I want to go back to the first part of this new test. In doing so I indicate that this is an issue that is very raw for me. It is pertinent to me and very pertinent to my family because only in the last few months my family members have been the victims of a motor car accident. My sister lost her firstborn child in circumstances that are still under investigation by the police and the coroner. I choose not to go to that. I simply say that I have never in my life seen such profound grief and psychological trauma as experienced by my sister, her husband, her surviving children and our broader family. To lose one’s firstborn child in such circumstances is utterly horrendous.
Will my family ever recover from this? I do not know. They may ultimately recover.
But this legislation ultimately means that members of my family will be subject to a test to demonstrate that for a continuous period of at least three years they have had a mental illness as a result of a transport accident, that they have not responded to treatment provided by a registered nurse or medical practitioner and that they have had symptoms causing severe impairment in relationships and social and vocational functioning.

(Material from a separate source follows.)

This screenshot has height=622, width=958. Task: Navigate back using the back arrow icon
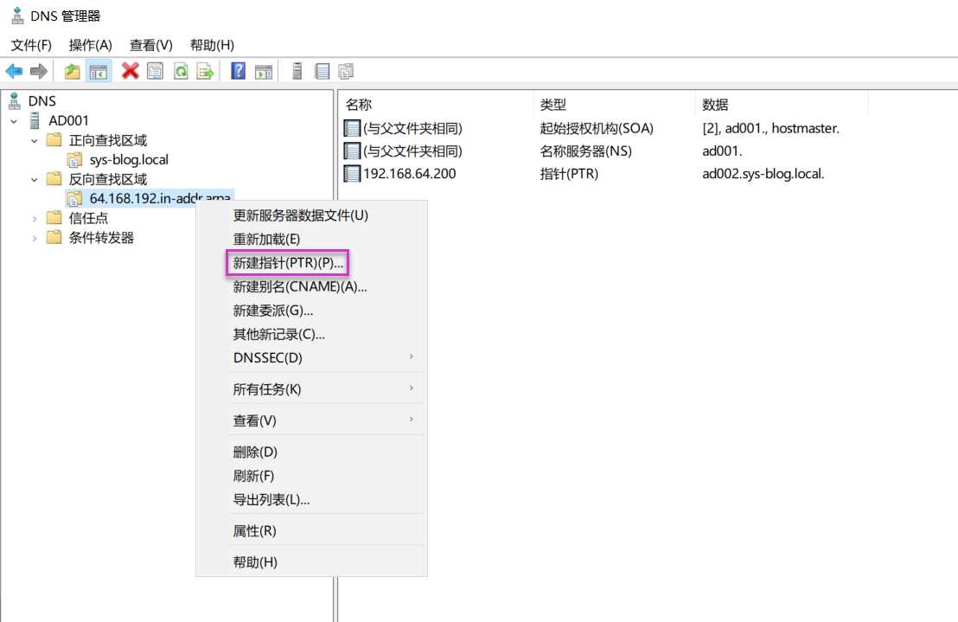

This is the real world. This is what we are suffering today. This is what my family is suffering today. This is what my sister is suffering today.

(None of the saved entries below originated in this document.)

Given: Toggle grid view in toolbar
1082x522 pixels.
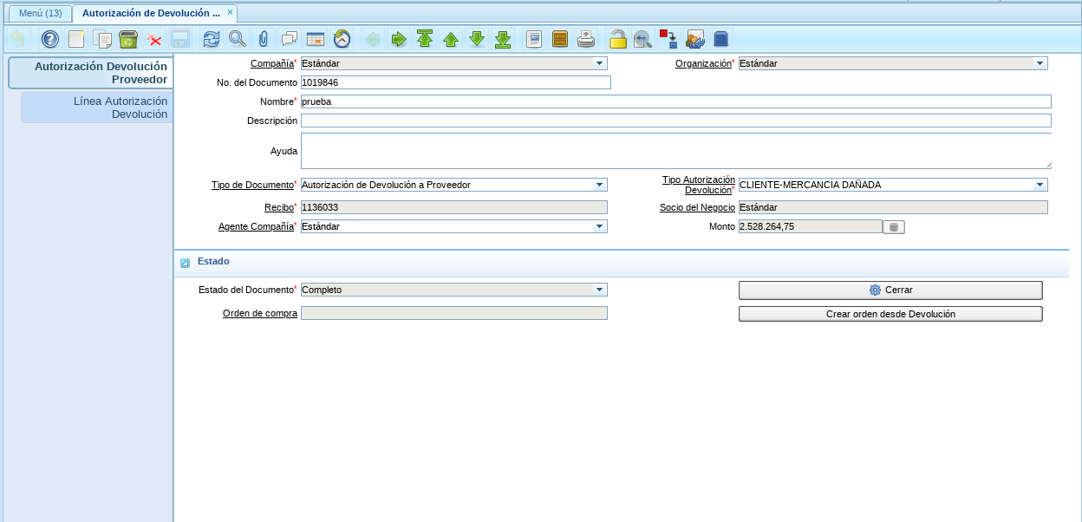Looking at the screenshot, I should click(316, 39).
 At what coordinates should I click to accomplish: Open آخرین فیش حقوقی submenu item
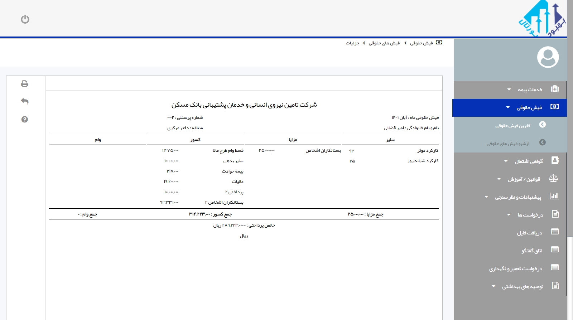512,126
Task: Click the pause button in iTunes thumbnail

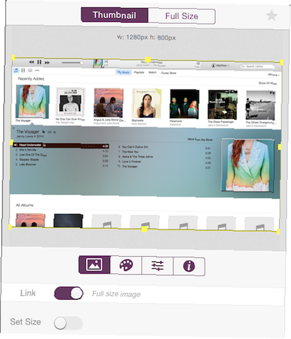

It is a tragic and sad indictment of this Parliament and this legislation that we find ourselves in a circumstance where we in this Parliament would seek to put in the way of suffering families — not just my family but many families that have been the victims of these sorts of traumas, as well as the decent people in the emergency services area who put their lives on the line in support of the common good — onerous tests of how people who are confronting the most tragic and horrendous circumstances that anybody can imagine have the potential and capacity to recover, indeed if they ever recover and are ever to go forward to live a productive life in the future.
From my point of view this is about as raw and as real as it can get, and it is in that context that I simply say: this is fundamentally wrong, it is bad legislation and it is going to hurt decent people like those in my family and so many people in the emergency services who selflessly go out there and put their lives on the line for us. It is a fundamentally wrong thing to do.
It is a disgraceful thing for the government to come in here and say that all we are doing in opposing this bill is looking after our mates at Slater and Gordon and Maurice Blackburn. There is no doubt they are generous contributors, sponsors and supporters of the Australian Labor Party, but this is not about lawyers. It is not about Slater and Gordon and Maurice Blackburn; it is about people. It is about my family; it is about so many families. It is about Mrs Markovic, who has a story in today’s paper about the tragic loss of her son. The reality is that this bill is going to hurt my family and many others. It is fundamentally wrong and ought to be opposed.